Methods: The phytochemical composition of MHG was characterized using UPLC-QTOF-MS/MS and GC-MS/MS analyses. In vivo, the efficacy was assessed in a croton oil preparation (COP)induced HD rat model (n=10 per group) via anorectal coefficient (ARC) measurement, macroscopic severity score, Evans blue extravasation quantification, and H&E/PAS staining. Transcriptomic sequencing of anorectal tissues was integrated with experimental validation using ELISA, immunohistochemistry (IHC), and Western blotting to delineate molecular mechanism. Data were analyzed by one-way analysis of variance (ANOVA) followed by Dunnett’s multiple comparison post hoc test (significance at p< 0.05).
Results: MHG significantly reduced ARC, macroscopic severity score, and Evans blue extravasation, restored intestinal villus structure and goblet cell numbers, and alleviated inflammation. Acute toxicity tests showed that MHG did not cause anorectal abnormalities or systemic toxicity in rats. Transcriptomic analysis integrated with experimental validation suggested the therapeutic mechanism of MHG involves inflammation response and NF-κB pathway.
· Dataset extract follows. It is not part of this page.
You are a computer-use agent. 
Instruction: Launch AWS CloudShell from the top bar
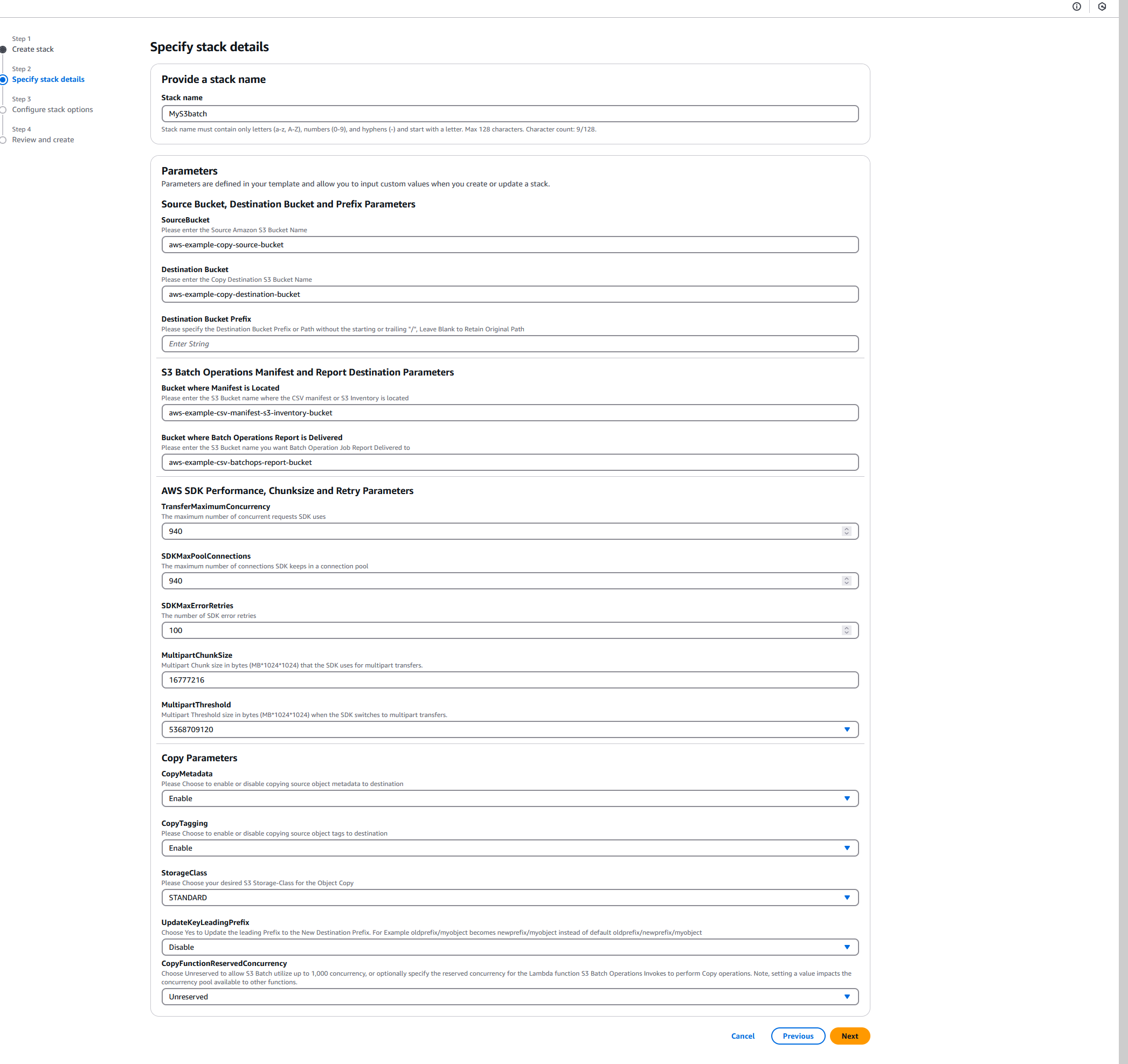pyautogui.click(x=1103, y=7)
Specifically, MHG suppressed the levels of the pro-inflammatory mediator TNF-α, while it enhanced the levels of the anti-inflammatory mediator IL-10. Mechanistic studies revealed that MHG inhibited NLRP3 inflammasome activation, reduced the phosphorylation level of p65 and enhanced IκBα expression. Phytochemical analysis identified 20 constituents that contribute to the bioactivity of MHG.
Conclusion: Our study substantiated that MHG exerts anti-hemorrhoidal effects through NLRP3 inflammasome suppression via NF-κB pathway regulation. This mechanistic insight provides scientific validation for clinical application of MHG in HD management.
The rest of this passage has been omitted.